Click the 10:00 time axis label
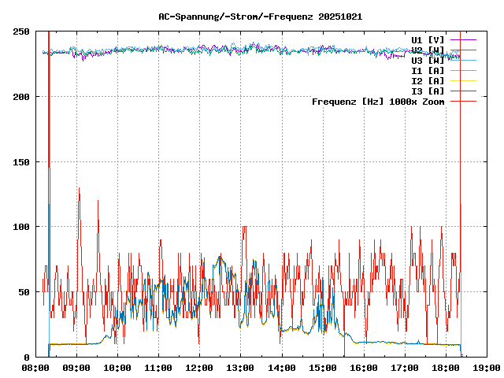504x378 pixels. pos(117,368)
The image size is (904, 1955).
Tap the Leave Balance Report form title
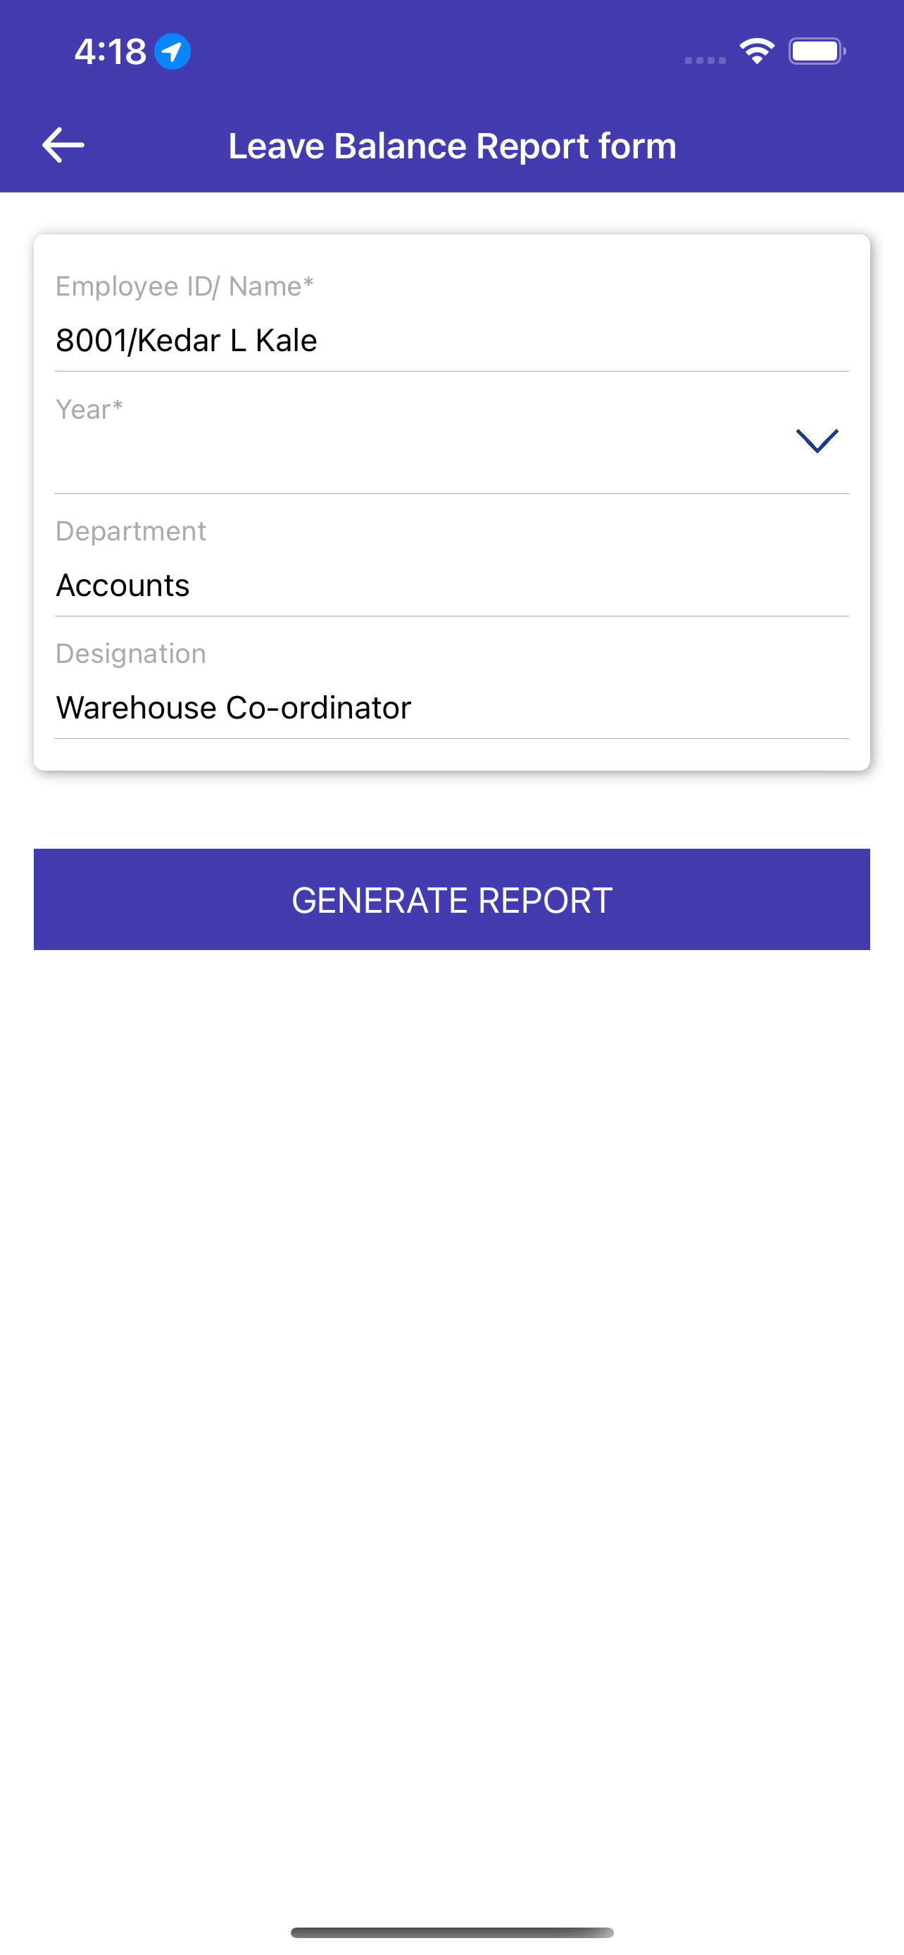point(452,146)
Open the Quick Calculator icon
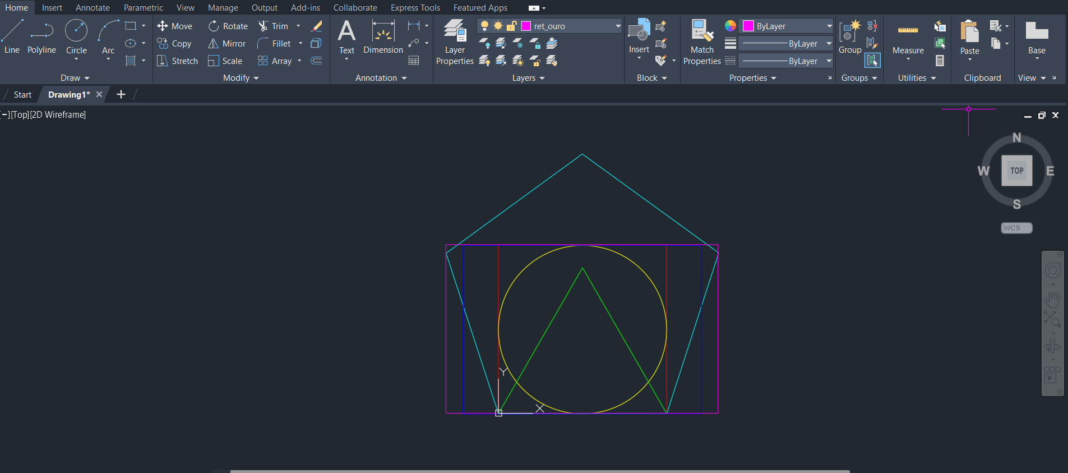The image size is (1068, 473). point(940,61)
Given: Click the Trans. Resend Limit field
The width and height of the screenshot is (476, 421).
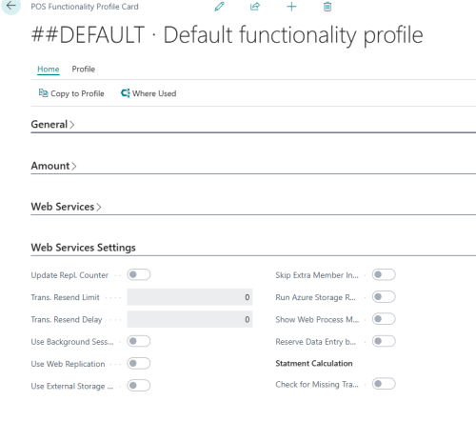Looking at the screenshot, I should point(189,297).
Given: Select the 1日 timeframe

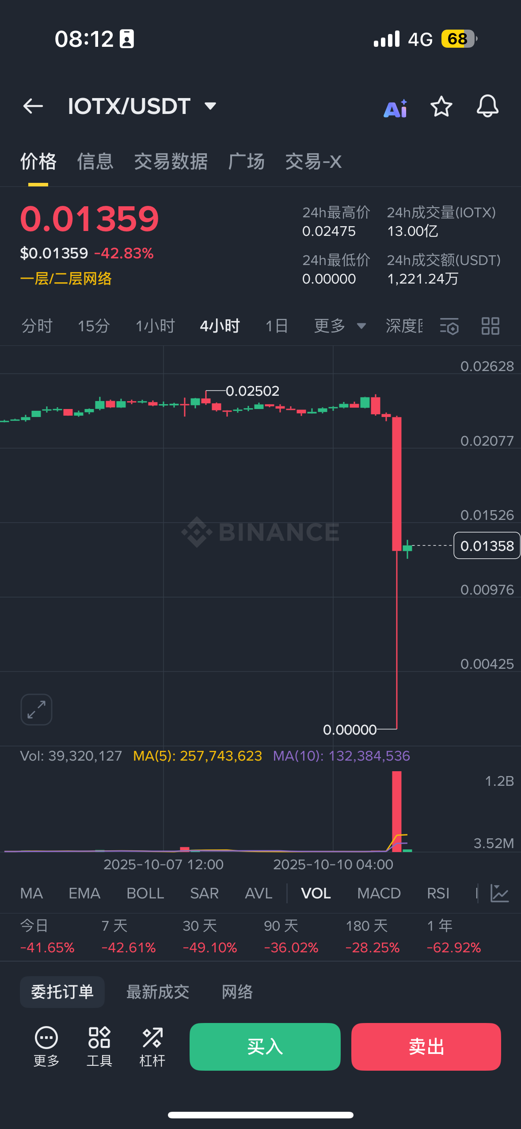Looking at the screenshot, I should click(x=277, y=326).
============================================================
**What you need to do**
An exact, image-free transcription of all the records above is needed.

**Solution to the problem**
Click the 10:00 time axis label
504x378 pixels. pos(117,368)
The image size is (904, 1955).
Tap the Leave Balance Report form title
point(452,146)
Open the Quick Calculator icon
The image size is (1068, 473). point(940,61)
Given: Click the Trans. Resend Limit field
The width and height of the screenshot is (476, 421).
Looking at the screenshot, I should point(189,297).
Given: Select the 1日 timeframe

Looking at the screenshot, I should click(x=277, y=326).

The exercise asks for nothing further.